Exercise brief: Output the listing exactly, without its pictures.

Data provided:
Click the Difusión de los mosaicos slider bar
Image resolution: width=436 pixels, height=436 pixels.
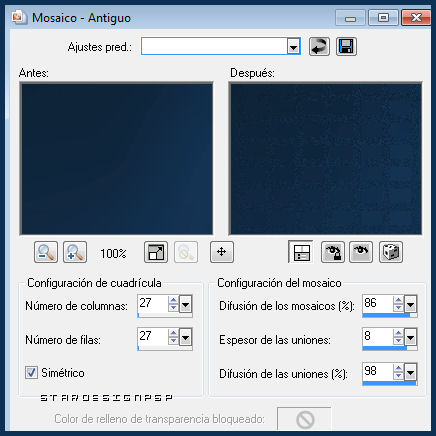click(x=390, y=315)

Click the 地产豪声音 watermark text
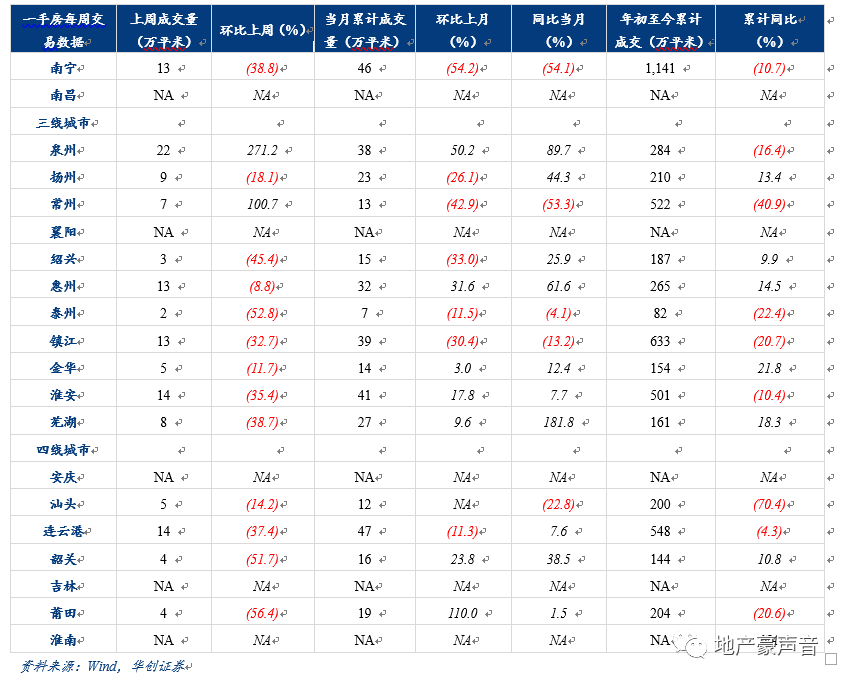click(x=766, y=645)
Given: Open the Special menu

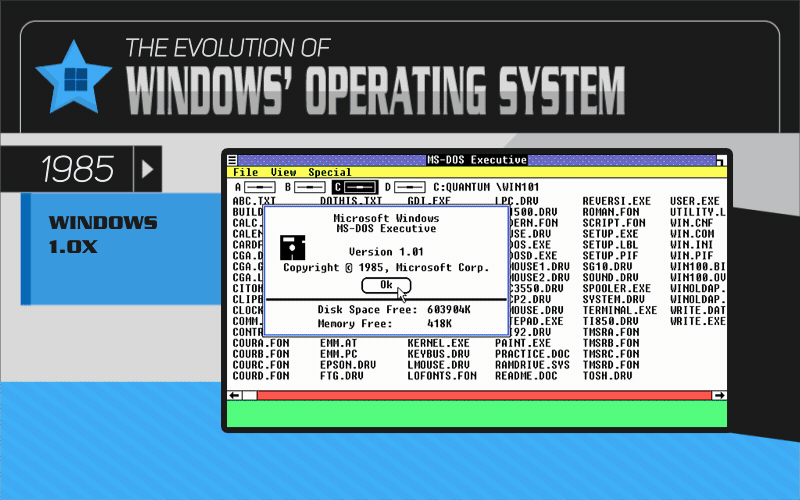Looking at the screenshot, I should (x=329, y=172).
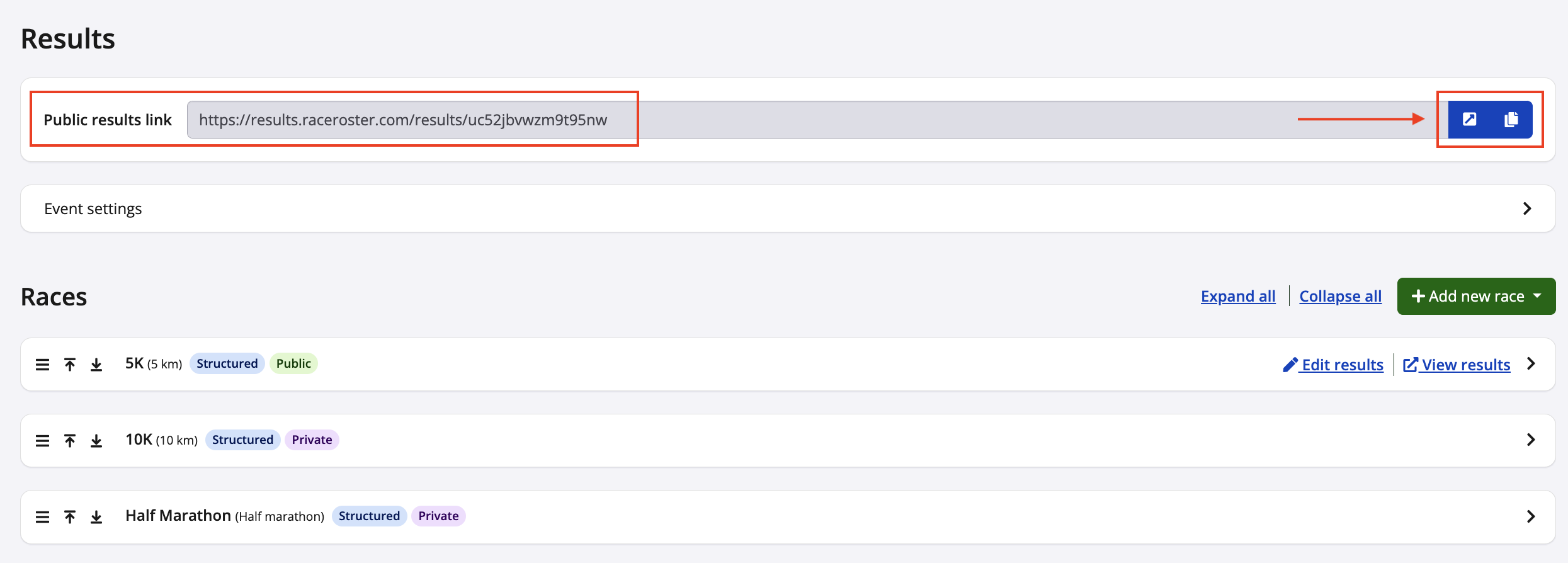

Response box:
Click the Difusión de los mosaicos slider bar
Image resolution: width=436 pixels, height=436 pixels.
click(x=390, y=315)

Click the 地产豪声音 watermark text
click(x=766, y=645)
Given: Open the Special menu

Looking at the screenshot, I should (x=329, y=172).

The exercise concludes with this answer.